1.42 nutsvoorzieningen:

voorzieningen ten behoeve van de telecommunicatie en de gas-, water- en elektriciteitsdistributie, alsmede soortgelijke voorzieningen van openbaar nut, waaronder in ieder geval worden begrepen openbare sanitaire voorzieningen, transformatorhuisjes, pompstations, gemalen en zendmasten;

1.43 overkapping:

een bouwwerk, geen gebouw zijnde, bestaande uit een dak en ten hoogste één wand;

1.44 peil:
  • a. voor een bouwwerk, waarvan de hoofdtoegang direct aan de weg grenst: de hoogte van de weg ter plaatse van die hoofdtoegang;
  • b. voor een bouwwerk, waarvan de hoofdtoegang niet direct aan de weg grenst: de hoogte van het terrein ter hoogte van die hoofdtoegang bij voltooiing van de bouw;
  • c. indien in of op het water wordt gebouwd: het Nieuw Amsterdams Peil of de hoogte van het terrein ter plaatse van de meest nabij gelegen locatie waar het water grenst aan het vaste land;
1.45 praktijkruimte:

een ruimte, zijnde (een zelfstandige eenheid van) een gebouw of indien onderdeel uitmakende van een woning, dat dient voor de uitoefening van een vrij beroep dan wel voor de uitoefening van een aan-huis-verbonden beroep;

1.46 prostitutie:

het zich beschikbaar stellen tot het verrichten van seksuele handelingen met een ander persoon tegen vergoeding;

1.47 seksinrichting:

een voor het publiek toegankelijke besloten ruimte waarin bedrijfsmatig, of in de omvang alsof zij bedrijfsmatig was, seksuele handelingen worden verricht, of vertoningen van erotisch/pornografische aard plaatsvinden.

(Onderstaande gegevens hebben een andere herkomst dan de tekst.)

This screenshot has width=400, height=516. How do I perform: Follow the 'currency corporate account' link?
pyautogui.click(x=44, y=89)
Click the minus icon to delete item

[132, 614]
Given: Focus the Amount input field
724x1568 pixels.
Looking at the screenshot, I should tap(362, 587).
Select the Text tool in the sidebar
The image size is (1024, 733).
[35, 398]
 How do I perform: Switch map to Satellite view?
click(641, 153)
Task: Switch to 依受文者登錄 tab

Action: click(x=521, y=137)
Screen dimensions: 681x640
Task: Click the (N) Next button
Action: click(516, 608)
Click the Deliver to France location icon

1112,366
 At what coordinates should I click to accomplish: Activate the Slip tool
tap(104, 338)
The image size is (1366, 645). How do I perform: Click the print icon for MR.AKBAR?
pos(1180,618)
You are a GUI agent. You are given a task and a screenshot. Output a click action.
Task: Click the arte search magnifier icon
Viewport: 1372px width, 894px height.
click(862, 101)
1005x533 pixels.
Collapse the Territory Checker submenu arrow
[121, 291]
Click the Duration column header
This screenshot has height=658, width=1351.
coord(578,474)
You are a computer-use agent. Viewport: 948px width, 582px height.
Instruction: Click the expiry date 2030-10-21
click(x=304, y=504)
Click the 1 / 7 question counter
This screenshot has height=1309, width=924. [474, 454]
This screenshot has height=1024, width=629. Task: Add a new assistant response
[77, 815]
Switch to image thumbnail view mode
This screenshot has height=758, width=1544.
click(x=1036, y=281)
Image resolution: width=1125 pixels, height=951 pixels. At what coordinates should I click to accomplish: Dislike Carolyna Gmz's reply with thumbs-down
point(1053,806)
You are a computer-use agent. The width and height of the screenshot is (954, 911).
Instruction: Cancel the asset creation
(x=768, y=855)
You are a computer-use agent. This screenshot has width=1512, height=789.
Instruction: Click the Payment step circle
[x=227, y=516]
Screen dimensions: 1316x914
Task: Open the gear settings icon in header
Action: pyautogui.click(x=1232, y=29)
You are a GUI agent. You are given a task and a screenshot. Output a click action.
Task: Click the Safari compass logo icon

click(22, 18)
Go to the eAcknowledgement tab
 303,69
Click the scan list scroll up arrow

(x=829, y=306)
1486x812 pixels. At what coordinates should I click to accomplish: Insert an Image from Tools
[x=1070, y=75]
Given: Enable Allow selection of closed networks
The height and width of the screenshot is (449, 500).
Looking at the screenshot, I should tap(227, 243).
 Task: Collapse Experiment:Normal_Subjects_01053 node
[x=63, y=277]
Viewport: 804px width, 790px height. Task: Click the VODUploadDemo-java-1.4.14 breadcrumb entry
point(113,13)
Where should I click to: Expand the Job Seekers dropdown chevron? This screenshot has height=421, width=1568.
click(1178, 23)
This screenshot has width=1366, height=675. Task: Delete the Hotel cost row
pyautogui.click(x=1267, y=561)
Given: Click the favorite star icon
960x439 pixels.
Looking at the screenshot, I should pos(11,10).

Onder seksinrichting wordt in ieder geval verstaan: een prostitutiebedrijf, alsmede een erotische massagesalon, een seksbioscoop, een seksautomatenhal, een sekstheater of een parenclub, al dan niet in combinatie met elkaar;

1.48 verkeersveiligheid:

de veiligheid voor het verkeer die wordt bepaald door de mate van overzichtelijkheid en vrij uitzicht (met name bij kruisingen van wegen en uitritten) en de (mogelijke) effecten van bebouwing en overige inrichtingselementen op de gedragingen van verkeersdeel- nemers;

1.49 voorerfgebied:

een erf dat geen onderdeel is van het achtererfgebied;

1.50 voorgevel:

de op de verbeelding aangegeven aanduiding 'gevellijn' of, als deze niet op de verbeelding is aangegeven, de naar de weg of naar de openbare ruimte gekeerde gevellijn, met dien verstande dat indien een bouwvlak gericht is op meerdere wegen of is gericht op meerdere openbare ruimtes, de bouwgrens die kennelijk als zodanig moet worden aangemerkt;

1.51 vrijstaand bijbehorend bouwwerk:

een op zichzelf staand, vrijstaand gebouw, dat door de vorm onderscheiden kan worden van het hoofdgebouw en dat in architectonisch opzicht ondergeschikt is aan het hoofdgebouw; functionele ondergeschiktheid is niet vereist, tenzij in de voorschriften anders is bepaald;

1.52 waterhuishoudkundige voorzieningen:

voorzieningen die nodig zijn voor een goede wateraanvoer, waterafvoer, waterberging en waterkwaliteit; hierbij kan gedacht worden aan duikers, stuwen, gemalen, inlaten, etc.;

1.53 webwinkel:

een winkel op een perceel waarbij de verkoop van op de eindgebruiker gerichte goederen uitsluitend plaatsvindt via internet, waarbij geen klanten op het perceel langskomen (om goederen af te halen of uit te proberen of te betalen) en er geen ruimtelijke uitstraling uitgaat van de webwinkel;

1.54 woning:

een complex van ruimten, uitsluitend bedoeld voor de huisvesting van één afzonderlijk huishouden;

1.55 woonhuis:

een gebouw, dat één woning omvat, dan wel twee of meer naast elkaar en/of geheel of gedeeltelijk boven elkaar gelegen woningen omvat en dat qua uiterlijke verschijningsvorm als een eenheid beschouwd kan worden;

1.56 (goede) woonsituatie:

een situatie waarbij, mede door de situering van om de woonfunctie liggende functies en bebouwing, in ieder geval sprake is van een redelijke daglichttoetreding, een redelijke mate van uitzicht en voldoende privacy, alsmede van afwezigheid van hinder.

Artikel 2 Wijze van meten

2.1 de dakhelling:

langs het dakvlak ten opzichte van het horizontale vlak.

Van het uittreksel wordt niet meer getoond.